L’organisation citoyenne affirme également constater un non-respect du quota de recrutement local. Elle soutient que les entreprises concernées ne réserveraient pas suffisamment d’opportunités d’emploi aux habitants du secteur de Ruwenzori, malgré les dispositions légales favorisant la main-d’œuvre locale. La société civile estime que certains postes seraient attribués à des personnes recrutées en dehors de la région au détriment des compétences locales.
Face à cette situation, la NSCC demande l’ouverture d’une enquête indépendante ainsi qu’une mission de contrôle dans les différentes installations de Virunga Foundation, notamment au sein des structures SICOVIR, Chocolaterie, VE et VF. Elle souhaite notamment vérifier la régularité des licenciements intervenus récemment, examiner les registres du personnel et les contrats de travail, ainsi que faire la lumière sur les pratiques de recrutement.

Par ailleurs, la coordination de la société civile s’interroge sur la fermeture du point de vente local du savon SICOVIR à Mutwanga et sollicite des explications sur cette décision.
Dans son document, la NSCC a également dressé une liste de plusieurs anciens agents qu’elle présente comme des victimes de ces mesures, affirmant qu’aucune indemnisation ne leur aurait été versée.

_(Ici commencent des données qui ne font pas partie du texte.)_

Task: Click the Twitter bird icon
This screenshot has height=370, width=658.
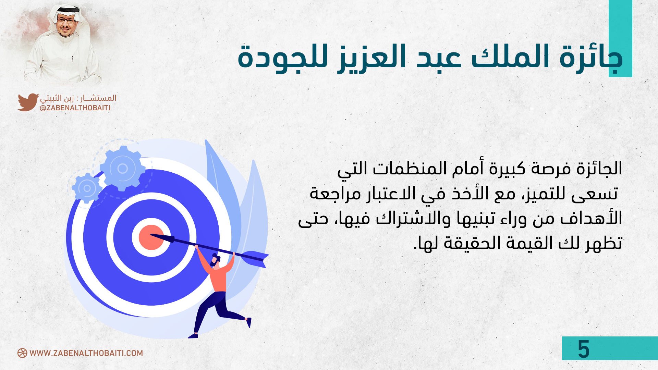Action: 28,102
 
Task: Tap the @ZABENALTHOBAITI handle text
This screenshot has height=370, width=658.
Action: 75,108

Contactée ou non encore officiellement entendue au moment de la rédaction de cet article, la direction de Virunga Foundation n’avait pas encore réagi publiquement à ces accusations. La publication de sa version des faits permettra d’éclairer davantage l’opinion sur ce dossier qui suscite déjà de nombreuses réactions au sein de la communauté locale.

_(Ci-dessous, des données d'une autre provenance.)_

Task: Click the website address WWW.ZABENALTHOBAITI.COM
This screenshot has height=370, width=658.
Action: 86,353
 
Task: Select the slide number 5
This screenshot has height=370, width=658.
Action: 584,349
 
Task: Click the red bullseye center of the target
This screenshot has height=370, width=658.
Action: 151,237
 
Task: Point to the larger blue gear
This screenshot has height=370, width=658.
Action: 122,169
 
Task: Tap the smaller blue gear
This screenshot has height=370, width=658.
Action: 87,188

La société civile appelle enfin les autorités compétentes à prendre des mesures afin de garantir le respect de la législation du travail et la protection des droits des travailleurs dans le secteur de Ruwenzori.
Plusieurs tentatives ont été entreprises pour joindre le porte-parole de Virunga Foundation afin d’obtenir la version de l’entreprise sur les accusations formulées par la société civile. Cependant, jusqu’à la publication de cet article, ces démarches n’avaient pas encore abouti. La rédaction reste disposée à publier toute réaction ou mise au point de l’entreprise afin de garantir l’équilibre de l’information.